— Work required —
Please work out how many lines in the material contain "size" and give only that figure.

Top of Material provided

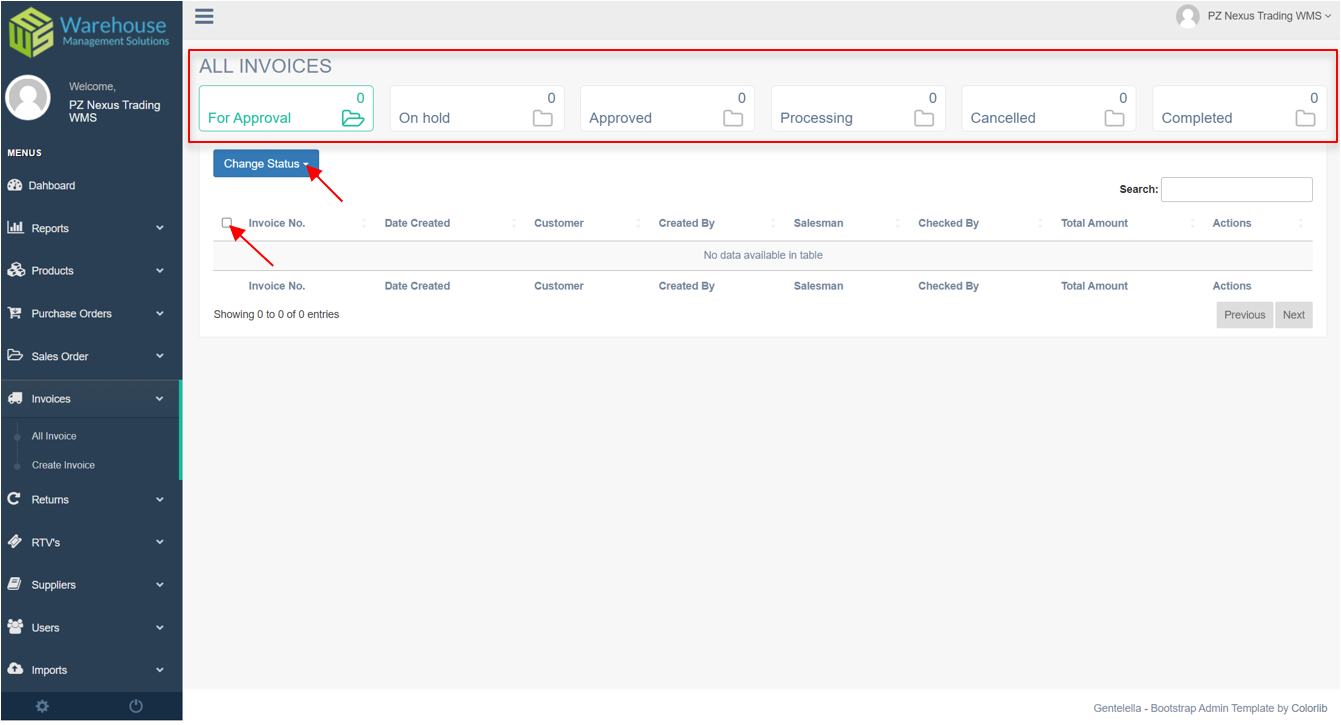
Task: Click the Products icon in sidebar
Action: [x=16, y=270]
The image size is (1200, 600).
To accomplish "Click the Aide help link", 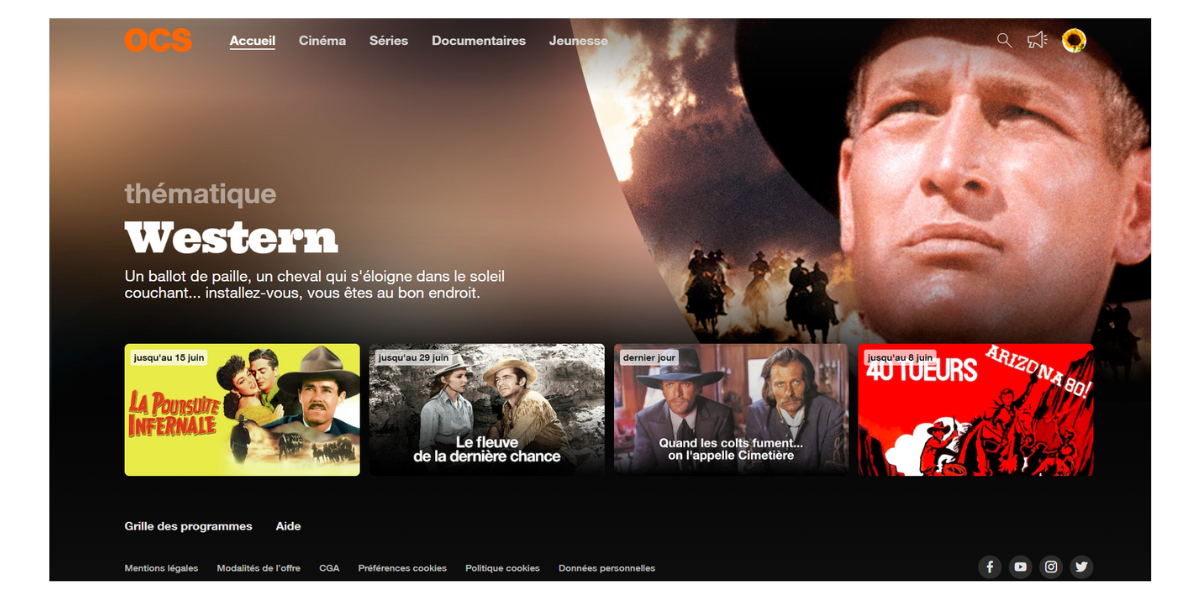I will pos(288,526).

Bottom of Material provided
Top of Material provided

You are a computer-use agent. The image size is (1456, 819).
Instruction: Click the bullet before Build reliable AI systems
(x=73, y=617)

Bottom of Material provided
Top of Material provided

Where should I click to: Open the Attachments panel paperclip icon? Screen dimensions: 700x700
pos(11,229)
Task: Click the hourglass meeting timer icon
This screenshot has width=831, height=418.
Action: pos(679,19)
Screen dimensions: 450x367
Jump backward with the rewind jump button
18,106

Bottom of Material provided

— Your solution —
2